Still, Prometheus was outraged and more than a little worried. This new suit claimed he directed corporate finance work for InQuox—his public investment firm—to the brokerage arm of the Darmond Bank in return for sweetheart deals on initial public stock offerings—or “spinning,” as Wall Street’s practice of personally rewarding executives with coveted IPOs was called.
The New York attorney general’s complaint demanded he pay a fine of $28 million, which it claimed was the amount of spinning profits made when he sold his IPO shares. That was not all. The asshole wanted another $500 million—preposterous!—for what he said were profits reaped from his sale of InQuox shares. His lawyer read him the news story, since he had not yet received the written complaint: “The shares were ill-gotten due to their being touted to the public by the Darmond’s brokerage analysts as part of the scheme.”
He had met the attorney general at several Metropolitan Museum of Art parties, which he always attended when in New York.

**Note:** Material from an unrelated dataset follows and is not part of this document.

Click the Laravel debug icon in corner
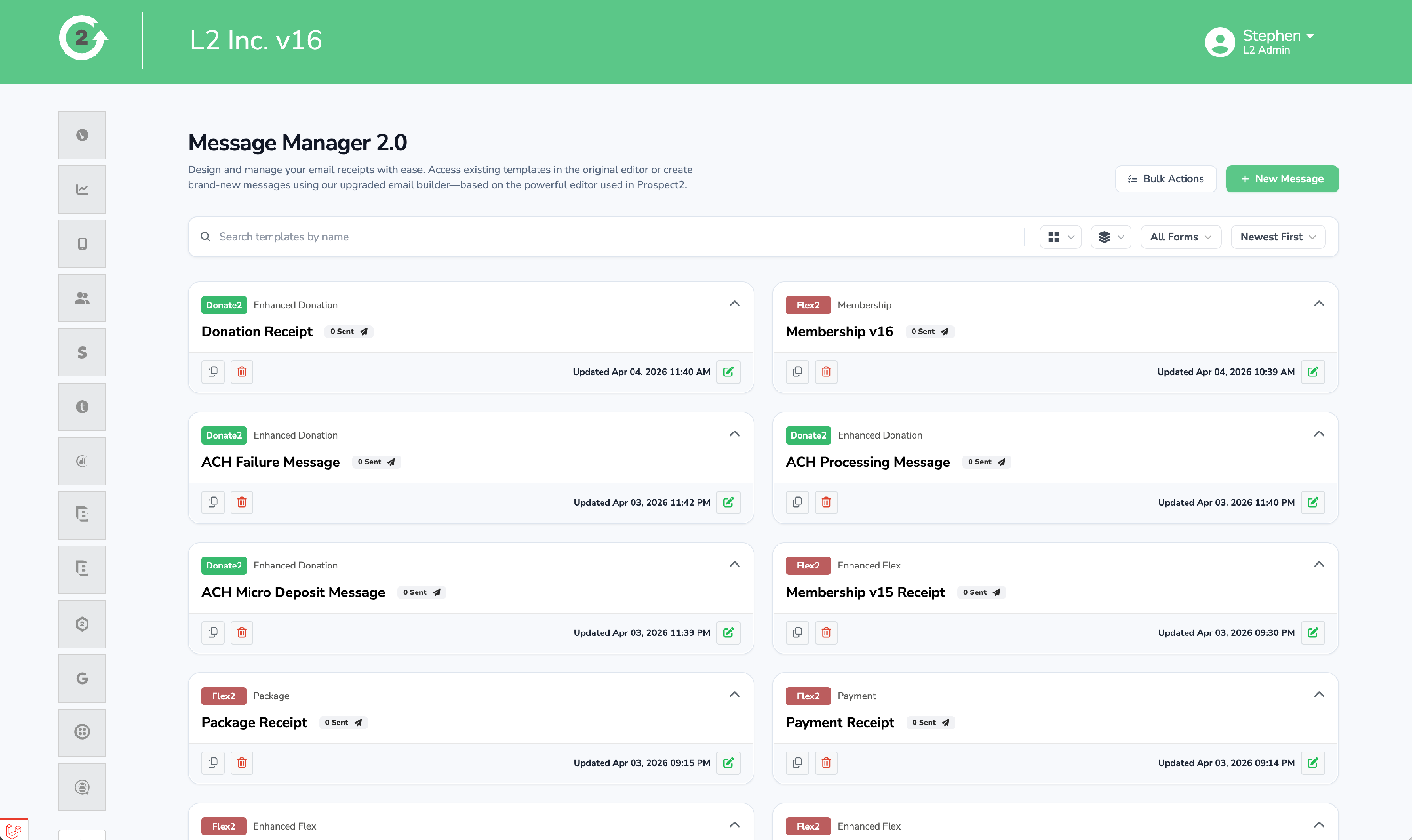 click(14, 831)
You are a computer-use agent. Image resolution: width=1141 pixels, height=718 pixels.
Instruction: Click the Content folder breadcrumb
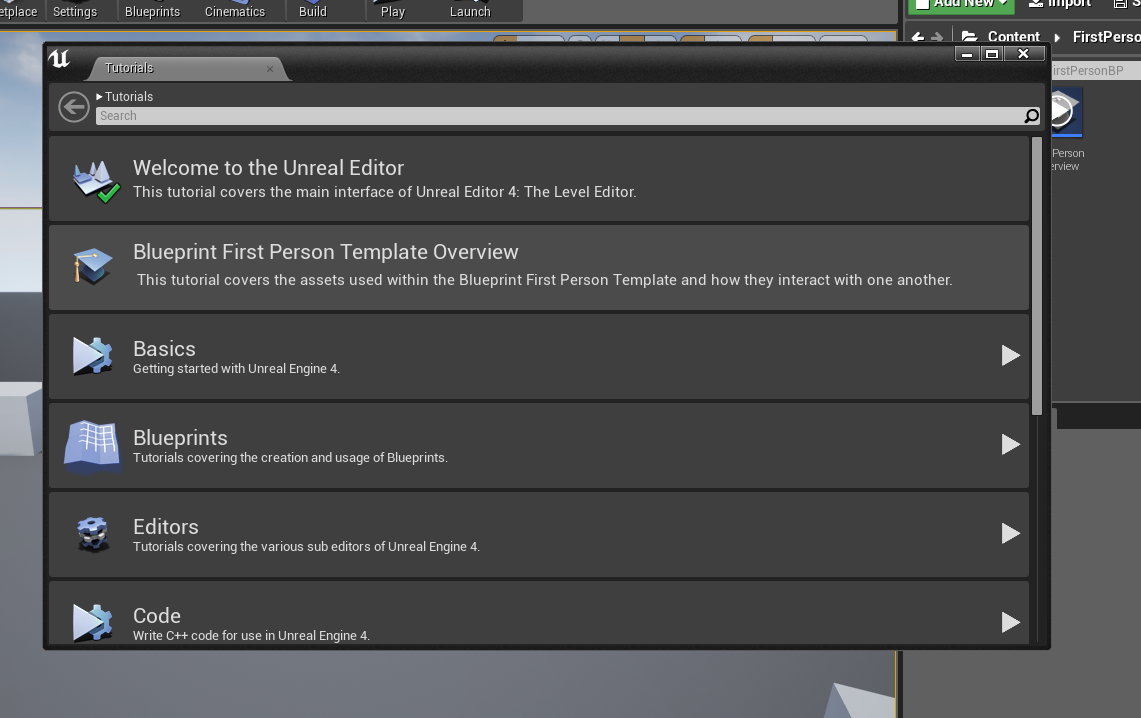1013,37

But then, he was on the board of directors, where his Rolodex and, consequently, he were in great demand. He remembered the attorney general as small and sly, his ambition feral.
Every time one of his feet thudded onto the pavement, his muscles complained, and his outrage increased. It was all too much at a time when he needed to concentrate on the new deal he was weaving together in former East bloc countries. It was crucial, providing a beachhead for InQuox where creative financing was still unregulated.